Tribunal Constitucional (até 1998)

84-0042

Data
1985-03-25
Relator
RAUL MATEUS
Secção
ACTC00000219
Decisão
Não julga inconstitucional a norma do artigo 469 do Codigo de Processo Penal, referente as respostas aos quesitos pelo tribunal colectivo em processo de querela, na interpretação dada pelo tribunal recorrido.
Votação
UNANIMIDADE COM 2 DEC VOT

Sumário

I - O principio da fundamentação dos actos jurisdicionais, expresso no artigo 210, n. 1, da Constituição, não se refere apenas as decisões sobre o merito da causa, mas a todas e quaisquer decisões em relação as quais o legislador resolva estender o principio. Assim, e potencialmente, abarca as proprias decisões sobre materia de facto. II - Se se entender que o artigo 469 do Codigo de Processo Penal dispõe apenas para o acto decisorio (respostas aos quesitos), sendo omisso sobre o acto motivante, então resulta evidente que tal norma não colide com o principio afirmado no artigo 210, n. 1, da Constituição, que apenas se refere ao acto motivante. III - Se se entender, porem, que o citado artigo 469 alude tambem ao acto motivante, proibindo a fundamentação das respostas aos quesitos, ainda assim não se registara violação do artigo 210, n. 1, da Constituição, que confere ao legislador liberdade para, em cada momento, delimitar os casos e o modo da motivação. IV - Se se interpretar o artigo 469 do Codigo de Processo Penal nos termos referidos na parte III do sumario, torna-se obvio que tal norma, não dificultando o exercicio do direito de recurso por parte do arguido condenado, não pode infringir o artigo 32, n. 1, da Constituição. V - Se se interpretar o dito artigo 469 nos termos referidos na parte IV do sumario, e de concluir que ainda assim essa norma não viola o artigo 32, n 1 da lei fundamental, pois que não se observa uma relação de necessidade absoluta entre a motivação e o direito de recorrer da decisão de facto, o qual pode partir de outras bases, algumas ate mais eficientes que a motivação.

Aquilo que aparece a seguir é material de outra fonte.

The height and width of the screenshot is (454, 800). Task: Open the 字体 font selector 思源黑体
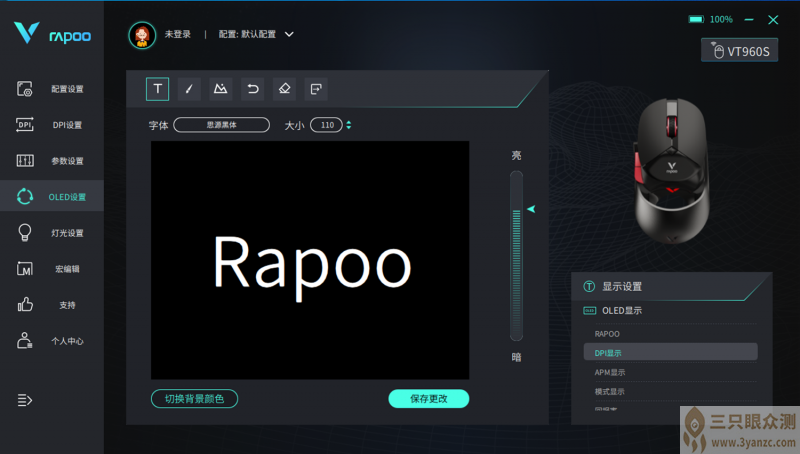(x=221, y=125)
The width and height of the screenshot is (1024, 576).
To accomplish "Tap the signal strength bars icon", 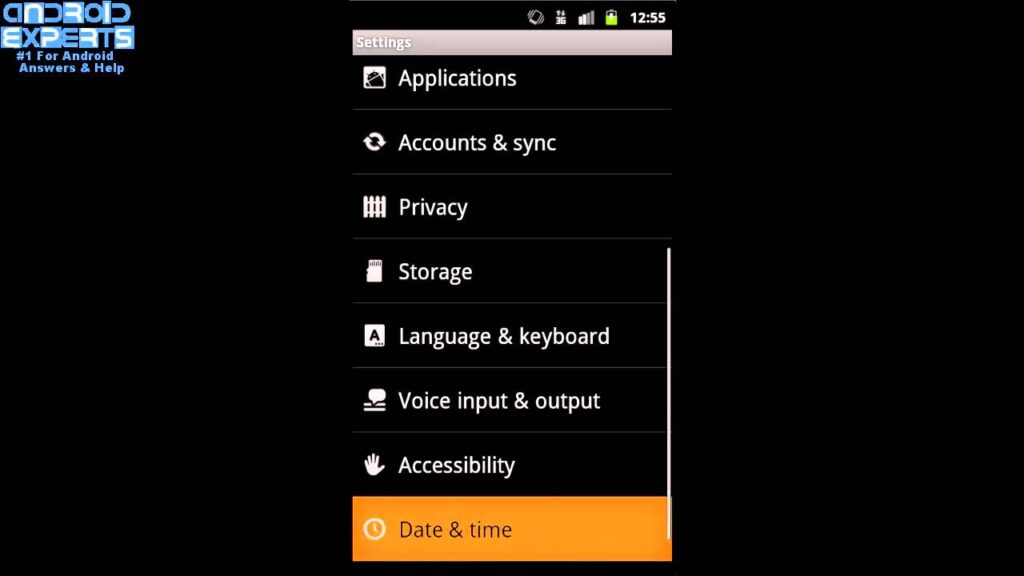I will pos(586,18).
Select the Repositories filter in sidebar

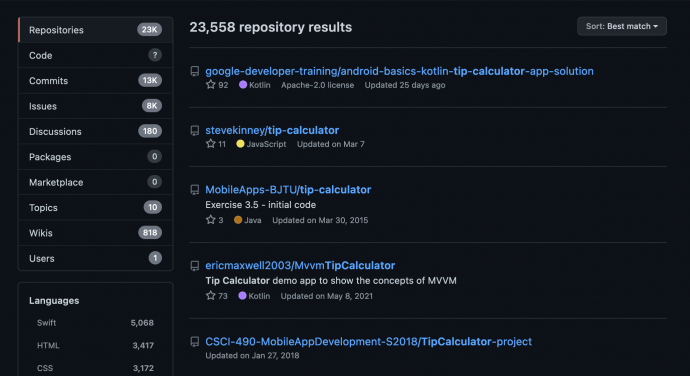tap(95, 30)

VI - A conclusão anterior não e infirmada pela consideração de que o arguido em processo de querela, nas condições actuais da legislação, ao recorrer da decisão condenatoria fica praticamente limitado a um recurso de direito, pois que tal refletira mera inconstitucionalidade por omissão (consistente no facto de o legislador não estar a passar a acto certa imposição legiferante, porventura insita no artigo 32, n. 1, da Constituição), e de que se não tem que conhecer em processo de fiscalização concreta.